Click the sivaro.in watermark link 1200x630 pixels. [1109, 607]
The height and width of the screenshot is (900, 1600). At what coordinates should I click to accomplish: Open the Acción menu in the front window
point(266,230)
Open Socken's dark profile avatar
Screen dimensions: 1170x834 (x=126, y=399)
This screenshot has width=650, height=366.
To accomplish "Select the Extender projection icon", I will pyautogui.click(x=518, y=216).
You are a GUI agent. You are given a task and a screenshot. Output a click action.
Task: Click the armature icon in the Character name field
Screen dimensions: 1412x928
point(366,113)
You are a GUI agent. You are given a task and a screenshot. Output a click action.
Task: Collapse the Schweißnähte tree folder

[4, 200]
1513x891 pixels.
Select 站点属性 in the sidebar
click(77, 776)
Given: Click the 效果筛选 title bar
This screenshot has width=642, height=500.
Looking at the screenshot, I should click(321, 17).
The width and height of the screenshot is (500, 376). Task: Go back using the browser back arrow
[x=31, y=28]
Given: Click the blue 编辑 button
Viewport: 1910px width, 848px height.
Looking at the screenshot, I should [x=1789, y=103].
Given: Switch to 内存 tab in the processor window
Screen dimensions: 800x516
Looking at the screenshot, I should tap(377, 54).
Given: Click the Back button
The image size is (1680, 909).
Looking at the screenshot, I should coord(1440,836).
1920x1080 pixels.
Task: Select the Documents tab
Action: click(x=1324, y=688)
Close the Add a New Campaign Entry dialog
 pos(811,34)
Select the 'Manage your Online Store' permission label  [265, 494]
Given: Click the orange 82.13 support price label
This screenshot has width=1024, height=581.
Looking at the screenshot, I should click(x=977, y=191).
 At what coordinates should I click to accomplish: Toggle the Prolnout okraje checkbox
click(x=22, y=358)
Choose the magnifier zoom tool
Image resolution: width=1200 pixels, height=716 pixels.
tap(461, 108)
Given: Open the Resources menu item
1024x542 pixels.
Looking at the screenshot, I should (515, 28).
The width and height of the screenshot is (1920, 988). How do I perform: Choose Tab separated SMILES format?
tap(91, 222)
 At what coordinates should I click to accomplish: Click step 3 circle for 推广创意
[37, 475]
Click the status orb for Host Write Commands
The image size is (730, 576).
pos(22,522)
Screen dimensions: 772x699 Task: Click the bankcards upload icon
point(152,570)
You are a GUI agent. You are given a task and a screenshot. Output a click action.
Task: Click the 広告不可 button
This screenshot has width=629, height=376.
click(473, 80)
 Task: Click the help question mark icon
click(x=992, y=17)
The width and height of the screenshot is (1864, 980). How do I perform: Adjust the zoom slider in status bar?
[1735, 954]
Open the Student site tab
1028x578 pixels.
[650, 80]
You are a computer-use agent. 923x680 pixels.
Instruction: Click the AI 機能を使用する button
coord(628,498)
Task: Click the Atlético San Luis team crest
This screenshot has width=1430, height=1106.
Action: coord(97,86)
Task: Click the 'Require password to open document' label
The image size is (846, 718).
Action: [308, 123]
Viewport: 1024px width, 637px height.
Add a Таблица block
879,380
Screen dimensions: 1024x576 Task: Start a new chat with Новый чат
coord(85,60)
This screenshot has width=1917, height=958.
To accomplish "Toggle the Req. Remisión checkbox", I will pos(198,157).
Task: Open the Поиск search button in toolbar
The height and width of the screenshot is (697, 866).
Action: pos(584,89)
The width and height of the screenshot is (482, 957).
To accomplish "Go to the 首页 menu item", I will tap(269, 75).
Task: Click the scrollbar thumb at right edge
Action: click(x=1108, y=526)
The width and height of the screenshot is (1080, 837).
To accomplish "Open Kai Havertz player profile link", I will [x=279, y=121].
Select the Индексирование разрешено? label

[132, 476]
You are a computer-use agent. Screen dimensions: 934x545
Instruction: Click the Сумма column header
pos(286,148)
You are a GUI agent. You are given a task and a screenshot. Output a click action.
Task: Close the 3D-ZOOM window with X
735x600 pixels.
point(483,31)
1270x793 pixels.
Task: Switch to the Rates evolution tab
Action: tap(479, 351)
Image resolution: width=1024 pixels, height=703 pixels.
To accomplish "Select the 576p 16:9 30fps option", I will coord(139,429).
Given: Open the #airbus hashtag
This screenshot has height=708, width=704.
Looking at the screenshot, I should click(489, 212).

◆ ◆ ◆

Task objective
Every line above that holds the string "computer" counts once. State how many such lines there are, as a number alone.

Answer for the task
2